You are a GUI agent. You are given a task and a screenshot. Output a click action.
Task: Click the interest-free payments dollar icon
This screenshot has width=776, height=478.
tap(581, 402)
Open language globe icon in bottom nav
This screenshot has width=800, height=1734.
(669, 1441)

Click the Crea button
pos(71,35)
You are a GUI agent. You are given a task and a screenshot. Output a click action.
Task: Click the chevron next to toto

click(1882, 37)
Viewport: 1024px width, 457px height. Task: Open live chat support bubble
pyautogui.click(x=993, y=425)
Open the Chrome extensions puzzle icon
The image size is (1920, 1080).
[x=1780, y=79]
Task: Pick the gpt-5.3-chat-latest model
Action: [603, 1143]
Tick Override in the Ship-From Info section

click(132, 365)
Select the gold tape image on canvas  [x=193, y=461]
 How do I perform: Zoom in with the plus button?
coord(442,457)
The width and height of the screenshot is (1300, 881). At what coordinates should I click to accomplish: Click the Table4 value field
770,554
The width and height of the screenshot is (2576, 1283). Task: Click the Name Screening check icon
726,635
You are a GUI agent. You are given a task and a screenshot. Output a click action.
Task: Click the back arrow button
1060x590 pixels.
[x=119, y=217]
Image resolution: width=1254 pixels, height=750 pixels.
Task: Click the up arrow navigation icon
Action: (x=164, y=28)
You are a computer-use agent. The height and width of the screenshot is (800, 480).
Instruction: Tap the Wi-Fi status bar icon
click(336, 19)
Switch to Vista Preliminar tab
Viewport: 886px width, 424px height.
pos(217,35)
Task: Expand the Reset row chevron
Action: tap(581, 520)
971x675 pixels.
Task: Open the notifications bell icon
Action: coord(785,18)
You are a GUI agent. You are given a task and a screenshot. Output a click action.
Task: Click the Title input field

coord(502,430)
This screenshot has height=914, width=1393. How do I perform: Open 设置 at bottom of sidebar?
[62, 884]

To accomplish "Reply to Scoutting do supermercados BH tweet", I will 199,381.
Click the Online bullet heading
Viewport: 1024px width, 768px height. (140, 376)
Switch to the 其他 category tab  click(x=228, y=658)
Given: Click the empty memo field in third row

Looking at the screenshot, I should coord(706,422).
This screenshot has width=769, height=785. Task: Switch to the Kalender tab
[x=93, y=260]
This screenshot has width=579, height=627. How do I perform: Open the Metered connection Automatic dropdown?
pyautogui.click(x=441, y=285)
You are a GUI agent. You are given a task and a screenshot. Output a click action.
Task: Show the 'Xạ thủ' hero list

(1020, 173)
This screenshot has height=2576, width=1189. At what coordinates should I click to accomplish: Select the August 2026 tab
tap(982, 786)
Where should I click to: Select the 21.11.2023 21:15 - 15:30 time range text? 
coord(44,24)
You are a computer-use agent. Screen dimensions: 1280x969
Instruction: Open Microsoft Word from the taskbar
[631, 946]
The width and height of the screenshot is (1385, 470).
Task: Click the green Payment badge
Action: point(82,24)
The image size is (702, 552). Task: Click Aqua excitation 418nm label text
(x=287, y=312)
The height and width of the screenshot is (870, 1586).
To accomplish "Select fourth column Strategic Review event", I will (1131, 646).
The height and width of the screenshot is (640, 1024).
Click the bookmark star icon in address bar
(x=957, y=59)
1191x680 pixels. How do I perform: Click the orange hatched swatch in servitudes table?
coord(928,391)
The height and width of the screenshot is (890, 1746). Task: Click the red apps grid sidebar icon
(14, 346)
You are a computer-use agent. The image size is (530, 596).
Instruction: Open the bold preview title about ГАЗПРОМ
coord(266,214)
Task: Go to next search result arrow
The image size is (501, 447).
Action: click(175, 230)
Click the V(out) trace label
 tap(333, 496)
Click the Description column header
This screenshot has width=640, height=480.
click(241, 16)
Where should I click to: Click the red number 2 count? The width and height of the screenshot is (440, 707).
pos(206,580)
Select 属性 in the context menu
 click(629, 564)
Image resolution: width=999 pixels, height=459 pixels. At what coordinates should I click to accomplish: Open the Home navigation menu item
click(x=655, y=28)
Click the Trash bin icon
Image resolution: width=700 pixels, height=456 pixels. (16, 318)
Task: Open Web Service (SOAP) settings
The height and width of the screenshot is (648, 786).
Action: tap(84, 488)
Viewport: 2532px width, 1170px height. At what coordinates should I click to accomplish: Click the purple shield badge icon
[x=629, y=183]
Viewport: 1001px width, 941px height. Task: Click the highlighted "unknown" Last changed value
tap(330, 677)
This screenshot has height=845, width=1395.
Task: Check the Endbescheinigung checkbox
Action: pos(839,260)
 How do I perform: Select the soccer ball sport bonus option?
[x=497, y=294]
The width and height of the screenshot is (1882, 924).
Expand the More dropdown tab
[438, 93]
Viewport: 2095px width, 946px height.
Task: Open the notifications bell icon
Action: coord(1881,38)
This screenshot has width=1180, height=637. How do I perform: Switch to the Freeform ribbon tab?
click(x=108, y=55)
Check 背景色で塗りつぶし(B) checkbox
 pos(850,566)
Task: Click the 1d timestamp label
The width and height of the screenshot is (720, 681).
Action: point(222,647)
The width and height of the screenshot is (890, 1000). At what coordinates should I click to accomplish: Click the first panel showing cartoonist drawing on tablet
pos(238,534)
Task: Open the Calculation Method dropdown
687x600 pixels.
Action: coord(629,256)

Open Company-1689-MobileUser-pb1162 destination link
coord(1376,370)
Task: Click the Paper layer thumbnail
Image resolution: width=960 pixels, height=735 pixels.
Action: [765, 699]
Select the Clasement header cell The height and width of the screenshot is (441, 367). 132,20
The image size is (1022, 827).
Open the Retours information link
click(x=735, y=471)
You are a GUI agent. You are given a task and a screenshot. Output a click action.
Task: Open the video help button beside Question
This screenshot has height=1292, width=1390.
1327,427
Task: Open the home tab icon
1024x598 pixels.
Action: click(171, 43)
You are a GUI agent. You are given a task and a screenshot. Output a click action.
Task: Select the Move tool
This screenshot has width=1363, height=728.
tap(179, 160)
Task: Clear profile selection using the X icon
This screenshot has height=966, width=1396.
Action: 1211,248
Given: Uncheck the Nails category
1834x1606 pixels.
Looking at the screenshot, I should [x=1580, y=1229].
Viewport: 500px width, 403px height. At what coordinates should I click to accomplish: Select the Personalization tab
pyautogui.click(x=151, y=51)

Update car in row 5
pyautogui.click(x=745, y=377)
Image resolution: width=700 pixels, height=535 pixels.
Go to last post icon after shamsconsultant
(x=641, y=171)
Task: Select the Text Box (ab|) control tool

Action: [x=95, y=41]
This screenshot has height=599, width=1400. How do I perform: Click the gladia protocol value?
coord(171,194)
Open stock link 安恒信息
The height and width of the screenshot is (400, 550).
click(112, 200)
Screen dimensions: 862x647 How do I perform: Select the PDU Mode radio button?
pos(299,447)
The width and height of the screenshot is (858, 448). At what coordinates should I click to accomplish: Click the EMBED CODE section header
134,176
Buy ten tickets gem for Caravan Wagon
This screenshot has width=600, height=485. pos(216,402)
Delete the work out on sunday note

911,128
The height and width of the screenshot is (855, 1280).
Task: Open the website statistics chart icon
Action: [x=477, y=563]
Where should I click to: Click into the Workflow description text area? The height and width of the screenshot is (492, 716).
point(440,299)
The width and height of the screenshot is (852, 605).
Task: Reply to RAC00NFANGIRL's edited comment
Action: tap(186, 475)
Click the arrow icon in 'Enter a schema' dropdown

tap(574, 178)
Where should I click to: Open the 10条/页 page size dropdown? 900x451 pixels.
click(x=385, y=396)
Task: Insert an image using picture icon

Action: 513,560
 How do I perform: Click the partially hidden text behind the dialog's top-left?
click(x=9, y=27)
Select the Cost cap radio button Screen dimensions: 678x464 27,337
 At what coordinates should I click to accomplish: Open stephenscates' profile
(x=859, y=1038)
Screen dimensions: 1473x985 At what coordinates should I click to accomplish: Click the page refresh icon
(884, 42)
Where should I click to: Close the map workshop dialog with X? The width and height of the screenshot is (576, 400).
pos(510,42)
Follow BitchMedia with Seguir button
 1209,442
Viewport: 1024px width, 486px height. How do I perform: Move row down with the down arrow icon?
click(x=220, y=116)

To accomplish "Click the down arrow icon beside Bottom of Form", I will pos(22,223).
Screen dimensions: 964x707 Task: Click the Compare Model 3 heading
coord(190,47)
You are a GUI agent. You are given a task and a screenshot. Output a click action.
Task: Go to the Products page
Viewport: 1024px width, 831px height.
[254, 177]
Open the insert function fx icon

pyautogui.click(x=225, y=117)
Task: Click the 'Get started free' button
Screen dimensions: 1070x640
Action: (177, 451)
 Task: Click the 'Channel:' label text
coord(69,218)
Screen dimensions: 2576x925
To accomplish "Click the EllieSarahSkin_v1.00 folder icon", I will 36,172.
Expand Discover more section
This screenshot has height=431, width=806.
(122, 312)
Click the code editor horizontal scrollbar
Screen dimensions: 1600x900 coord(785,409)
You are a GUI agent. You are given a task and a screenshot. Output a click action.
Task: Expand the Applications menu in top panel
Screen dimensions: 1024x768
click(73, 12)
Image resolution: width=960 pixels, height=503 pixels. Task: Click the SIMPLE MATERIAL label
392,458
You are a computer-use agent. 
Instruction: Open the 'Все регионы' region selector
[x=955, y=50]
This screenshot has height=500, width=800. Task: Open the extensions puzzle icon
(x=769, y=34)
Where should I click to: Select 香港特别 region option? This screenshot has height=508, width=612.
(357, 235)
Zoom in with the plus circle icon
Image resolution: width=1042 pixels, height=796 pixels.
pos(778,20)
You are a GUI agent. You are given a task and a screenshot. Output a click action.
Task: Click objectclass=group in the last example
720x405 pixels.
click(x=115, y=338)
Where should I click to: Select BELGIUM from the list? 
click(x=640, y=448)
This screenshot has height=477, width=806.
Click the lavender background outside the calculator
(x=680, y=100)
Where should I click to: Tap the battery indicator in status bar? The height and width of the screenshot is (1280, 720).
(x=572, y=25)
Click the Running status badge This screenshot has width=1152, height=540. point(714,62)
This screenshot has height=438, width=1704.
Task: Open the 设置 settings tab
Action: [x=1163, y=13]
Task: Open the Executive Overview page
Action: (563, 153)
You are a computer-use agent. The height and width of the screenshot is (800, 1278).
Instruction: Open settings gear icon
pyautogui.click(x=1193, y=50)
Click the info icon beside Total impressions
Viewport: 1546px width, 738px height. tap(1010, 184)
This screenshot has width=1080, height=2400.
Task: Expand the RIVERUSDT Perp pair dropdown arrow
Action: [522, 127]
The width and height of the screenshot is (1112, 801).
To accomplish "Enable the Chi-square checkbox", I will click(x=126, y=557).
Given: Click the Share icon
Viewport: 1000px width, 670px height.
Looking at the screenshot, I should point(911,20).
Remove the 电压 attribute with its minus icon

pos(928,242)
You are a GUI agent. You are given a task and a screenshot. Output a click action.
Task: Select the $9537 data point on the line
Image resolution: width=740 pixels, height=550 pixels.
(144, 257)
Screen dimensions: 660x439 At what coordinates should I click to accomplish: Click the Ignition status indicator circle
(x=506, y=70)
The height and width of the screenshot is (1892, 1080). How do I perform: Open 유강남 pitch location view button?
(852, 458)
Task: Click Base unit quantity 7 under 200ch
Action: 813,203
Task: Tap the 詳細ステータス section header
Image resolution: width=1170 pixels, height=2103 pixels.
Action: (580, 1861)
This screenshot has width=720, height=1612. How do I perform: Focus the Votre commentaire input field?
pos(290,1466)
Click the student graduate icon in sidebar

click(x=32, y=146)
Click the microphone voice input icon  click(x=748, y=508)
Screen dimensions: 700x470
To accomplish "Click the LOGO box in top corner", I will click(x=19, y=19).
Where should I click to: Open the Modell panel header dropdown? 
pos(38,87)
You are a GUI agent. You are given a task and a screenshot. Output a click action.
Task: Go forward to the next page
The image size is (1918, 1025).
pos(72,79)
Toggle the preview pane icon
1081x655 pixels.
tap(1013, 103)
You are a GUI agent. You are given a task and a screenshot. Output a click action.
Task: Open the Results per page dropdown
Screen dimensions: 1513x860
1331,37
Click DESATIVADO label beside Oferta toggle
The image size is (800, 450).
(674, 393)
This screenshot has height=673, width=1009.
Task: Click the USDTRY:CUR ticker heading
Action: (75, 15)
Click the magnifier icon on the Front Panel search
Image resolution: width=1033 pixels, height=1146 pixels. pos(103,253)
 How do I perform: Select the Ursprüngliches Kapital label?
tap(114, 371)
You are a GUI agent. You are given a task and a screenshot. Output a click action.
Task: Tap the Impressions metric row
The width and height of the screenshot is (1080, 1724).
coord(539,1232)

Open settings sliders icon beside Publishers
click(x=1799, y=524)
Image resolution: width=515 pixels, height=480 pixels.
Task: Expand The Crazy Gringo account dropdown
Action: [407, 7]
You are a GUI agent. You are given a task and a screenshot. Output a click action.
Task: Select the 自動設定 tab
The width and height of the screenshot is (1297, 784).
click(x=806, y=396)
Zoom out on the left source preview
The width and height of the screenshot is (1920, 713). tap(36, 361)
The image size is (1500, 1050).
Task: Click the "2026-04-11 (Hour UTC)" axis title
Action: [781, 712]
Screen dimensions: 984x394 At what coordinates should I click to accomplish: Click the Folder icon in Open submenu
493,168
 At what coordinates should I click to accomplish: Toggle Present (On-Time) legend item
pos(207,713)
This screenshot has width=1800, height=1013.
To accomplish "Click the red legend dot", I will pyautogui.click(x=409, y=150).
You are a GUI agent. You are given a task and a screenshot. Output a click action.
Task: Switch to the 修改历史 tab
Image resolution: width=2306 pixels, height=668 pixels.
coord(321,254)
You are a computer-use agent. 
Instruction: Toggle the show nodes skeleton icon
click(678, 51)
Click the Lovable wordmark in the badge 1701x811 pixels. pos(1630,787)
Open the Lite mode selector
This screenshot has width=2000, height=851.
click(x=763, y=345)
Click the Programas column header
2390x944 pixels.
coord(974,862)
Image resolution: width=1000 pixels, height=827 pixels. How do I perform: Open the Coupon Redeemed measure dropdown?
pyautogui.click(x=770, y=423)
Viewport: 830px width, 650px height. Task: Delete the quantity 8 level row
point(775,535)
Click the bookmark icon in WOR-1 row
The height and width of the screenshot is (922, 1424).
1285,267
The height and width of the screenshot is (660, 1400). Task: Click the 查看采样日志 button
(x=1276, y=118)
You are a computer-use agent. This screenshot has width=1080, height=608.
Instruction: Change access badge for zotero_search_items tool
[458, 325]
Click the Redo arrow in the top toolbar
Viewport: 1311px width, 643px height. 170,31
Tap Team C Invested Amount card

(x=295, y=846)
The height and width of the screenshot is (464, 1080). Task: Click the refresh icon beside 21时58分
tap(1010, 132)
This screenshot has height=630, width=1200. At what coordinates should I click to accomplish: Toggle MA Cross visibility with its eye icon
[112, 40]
##########
* Exercise: Repeat exactly the lines of the listing from its first line through the line that holds "Select the gold". Nothing else should appear.

* Response to the task:
You are a GUI agent. You are given a task and a screenshot. Output a click action.
Task: Click the interest-free payments dollar icon
This screenshot has width=776, height=478.
tap(581, 402)
Open language globe icon in bottom nav
This screenshot has width=800, height=1734.
(669, 1441)

Click the Crea button
pos(71,35)
You are a GUI agent. You are given a task and a screenshot. Output a click action.
Task: Click the chevron next to toto

click(1882, 37)
Viewport: 1024px width, 457px height. Task: Open live chat support bubble
pyautogui.click(x=993, y=425)
Open the Chrome extensions puzzle icon
The image size is (1920, 1080).
[x=1780, y=79]
Task: Pick the gpt-5.3-chat-latest model
Action: [603, 1143]
Tick Override in the Ship-From Info section

click(132, 365)
Select the gold tape image on canvas  [x=193, y=461]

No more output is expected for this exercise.